[Texte support]
+===+
C. Giroire : Pour être précis, la carte pro BTP intéresse toutes les entreprises qui ont des salariés qui accomplissent, dirigent ou organisent (même à titre occasionnel, accessoire ou secondaire) tous types d’opération dans les secteurs du BTP. Il peut notamment s’agir de travaux d’excavation, de terrassement, d’assainissement, de montage et démontage d’éléments préfabriqués, d’aménagements ou équipements intérieurs ou extérieurs, de réhabilitation ou de rénovation, de démolition ou de transformation, de curage, de maintenance ou d’entretien des ouvrages, de réfection ou de réparation, de peinture, de nettoyage, etc.
Il résulte de cette définition que certains corps de métier qui interviennent sur un chantier ne sont donc pas concernés par la carte pro BTP : en sont notamment exemptés les architectes, les diagnostiqueurs immobiliers, les métreurs, les coordinateurs en matière de sécurité et de protection de la santé, etc.
O’N : En quoi la carte pro BTP peut-elle permettre de lutter contre le travail dissimulé ?
C. Giroire : Tous les salariés concernés étant tenus de présenter leur carte sur demande des agents de contrôle, un travailleur dissimulé ne pourra, par définition, pas le faire. De cette manière, les agents de contrôle peuvent désormais identifier facilement un travailleur dissimulé.
+===+
[Matériel extrait]
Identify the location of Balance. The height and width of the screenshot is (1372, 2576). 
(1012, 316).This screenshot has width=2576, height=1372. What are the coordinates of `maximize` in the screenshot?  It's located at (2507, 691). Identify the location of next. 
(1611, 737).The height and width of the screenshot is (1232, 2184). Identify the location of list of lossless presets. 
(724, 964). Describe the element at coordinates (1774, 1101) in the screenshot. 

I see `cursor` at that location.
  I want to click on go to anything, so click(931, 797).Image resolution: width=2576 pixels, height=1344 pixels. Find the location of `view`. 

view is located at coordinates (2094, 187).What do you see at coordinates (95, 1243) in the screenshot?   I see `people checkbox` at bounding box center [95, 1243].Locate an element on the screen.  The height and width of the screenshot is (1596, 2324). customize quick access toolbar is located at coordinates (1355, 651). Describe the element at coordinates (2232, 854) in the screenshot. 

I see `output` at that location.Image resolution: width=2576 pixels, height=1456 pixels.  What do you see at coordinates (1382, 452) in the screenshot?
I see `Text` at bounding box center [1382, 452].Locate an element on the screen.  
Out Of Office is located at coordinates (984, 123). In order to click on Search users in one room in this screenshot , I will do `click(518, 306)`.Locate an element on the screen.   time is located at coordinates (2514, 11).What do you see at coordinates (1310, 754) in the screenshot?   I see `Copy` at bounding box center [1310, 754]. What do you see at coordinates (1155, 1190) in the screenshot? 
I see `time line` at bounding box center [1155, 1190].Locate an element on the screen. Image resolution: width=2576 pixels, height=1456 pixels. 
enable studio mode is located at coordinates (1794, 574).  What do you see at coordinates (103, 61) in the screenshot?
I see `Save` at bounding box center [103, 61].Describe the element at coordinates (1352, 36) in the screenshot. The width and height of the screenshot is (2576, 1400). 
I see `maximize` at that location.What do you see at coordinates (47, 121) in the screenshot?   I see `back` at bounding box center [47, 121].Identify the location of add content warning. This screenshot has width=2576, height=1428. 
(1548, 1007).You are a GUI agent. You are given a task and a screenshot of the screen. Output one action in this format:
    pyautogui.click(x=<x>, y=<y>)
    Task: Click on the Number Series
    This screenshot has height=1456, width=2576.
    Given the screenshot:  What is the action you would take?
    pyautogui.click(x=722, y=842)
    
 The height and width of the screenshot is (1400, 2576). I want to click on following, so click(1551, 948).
+===+
[Travail à faire]
A - D'après le texte support, pourquoi les agents de contrôle peuvent-ils désormais identifier facilement un travailleur dissimulé ?
B - Énumérez tous les corps de métier que le texte support cite comme exemptés de la carte pro BTP.

[Réponses par tâche]
A - Tous les salariés concernés doivent présenter leur carte sur demande des agents de contrôle, ce qu'un travailleur dissimulé ne peut pas faire.

B - Les architectes, les diagnostiqueurs immobiliers, les métreurs et les coordinateurs en matière de sécurité et de protection de la santé.